Writing is a process, as the saying goes. Those who learn to master the process tend to realize the dividends of disciplined, clear-eyed communication—namely, an open door for opportunities in one’s education and career, as well as in life in general. 

At Germantown Academy (GA), a prekindergarten-through-12 nonsectarian, independent, coeducational school in Fort Washington, an in-house, peer-staffed Writing Center encourages Upper School students to enhance their writing skills. Since 2006, teacher-nominated writing advisors from the junior and senior classes have helped their fellow students identify and address common writing problems, while at the same time teaching them important lessons about how to hone their craft. 

“Our job is to elicit conversations to help the students with their writing and clarify what they want to say,” says Robynne Graffam, an Upper School English teacher and director of GA’s Writing Center. “Student writing advisors are trained to help their peers brainstorm and clarify what they’re trying to say without imposing their own ideas on the other students’ writing.” 

While much of the work involves the mechanics of grammar and punctuation, Graffam says writing advisors also help their fellow students “identify those breakthrough moments when they discover a new insight or recognize how to express their point more clearly or effectively.”
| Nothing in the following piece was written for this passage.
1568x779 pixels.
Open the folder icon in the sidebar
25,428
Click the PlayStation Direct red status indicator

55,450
“In addition to strong writers, we’re looking for responsible, kind, empathetic people who will be good partners in the writing process,” she adds. “Our staff members go through several hours of training before we put [writing advisors] to work with other students, and we meet every month for about two hours to build their skill sets, preview assignments they’re likely to encounter, or troubleshoot to help them do their jobs better.”
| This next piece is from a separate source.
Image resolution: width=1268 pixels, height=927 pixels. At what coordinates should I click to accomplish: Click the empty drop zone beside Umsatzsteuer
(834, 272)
Students can work with an advisor for any type of writing project, whether it’s an English essay, a lab report, a foreign language assignment, a history paper, etc. Furthermore, students can seek assistance at any point in the writing process, from the initial brainstorming to the final review of a completed draft.
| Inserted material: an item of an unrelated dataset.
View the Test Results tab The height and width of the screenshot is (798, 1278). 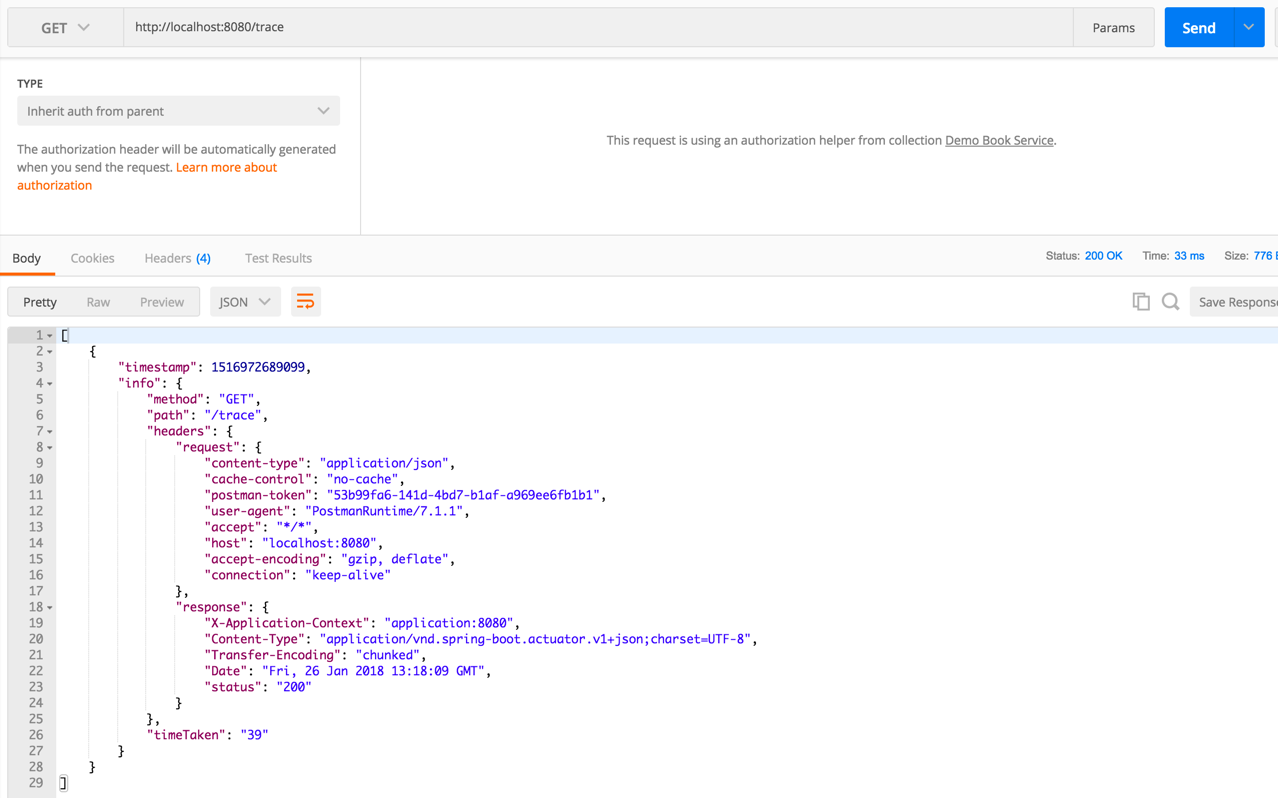[x=278, y=257]
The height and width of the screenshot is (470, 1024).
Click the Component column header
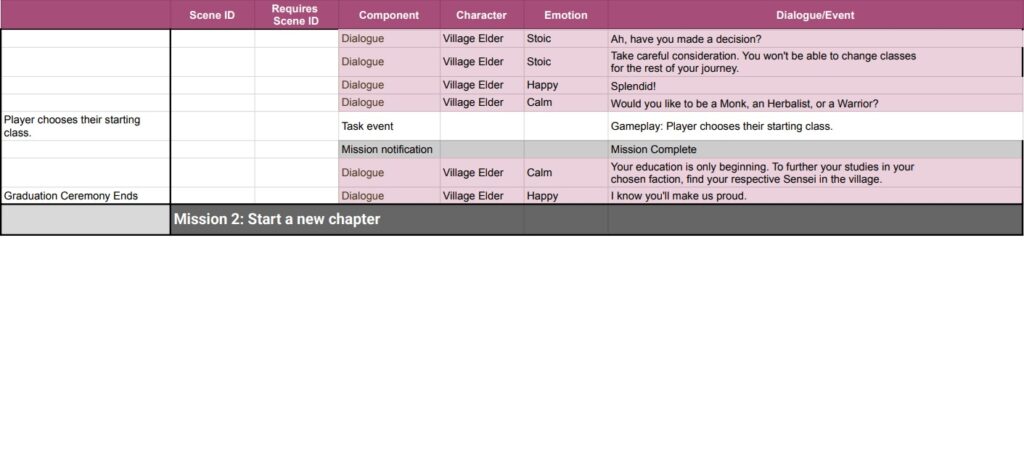pos(388,15)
“As a faculty member, I have used the GA Writing Center as a client more than once,” says Rebecca Burnett, head of GA’s Upper School English department. “When I was in graduate school, I had an assignment in one class in particular to write very short pieces, which is not my strong suit as a writer. I had to work really hard at cutting my word counts down, and that meant really distilling my ideas. I turned to the Writing Center for help. I went in and brainstormed with a senior writing advisor to help get my thoughts together, identify what I wanted to say, and identify the main point. It was extraordinarily helpful.”

She often shares this anecdote with students to help them realize that anyone—even teachers—can benefit from these services. Also, she has seen the Writing Center help students who may be shy about asking for feedback from a teacher, because they perceive working with a peer as “less threatening.”

Peer support is also highlighted in GA’s Upper School English, history, Latin, and classics classes, all of which use a student-centered approach to teaching called the Harkness Method to help students explore and articulate their ideas during class sessions. In the Harkness Method, a large, oval-shaped Harkness Table designed to stimulate ideas, encourage healthy debates, and promote critical thinking. 

“The hardest part of writing a good paper is coming up with a compelling thesis that’s worth arguing,” says Burnett. “The Harkness Table gives us a place to sit down and collectively think through our ideas together. It’s really remarkable to see the kids throwing out ideas and building each other up, deciding whether to develop their ideas further or go in a completely different direction. It’s a great way for them to begin practicing how to articulate their ideas and learning how to brainstorm in preparation to write a paper or defend an argument.”

Graffam sees the Harkness Table as an invaluable tool in fostering communication among students. After all, learning how to communicate clearly—via the written word or otherwise—will serve students well long after they have left GA for the last time. 

“Now that more students have begun using the Writing Center as part of their writing process, we’re seeing fewer students putting together a draft and submitting it the next day,” she adds. “They’re learning how to seek out objective feedback in order to do their best work. They’re also developing valuable life skills that they can continue to leverage in the future.”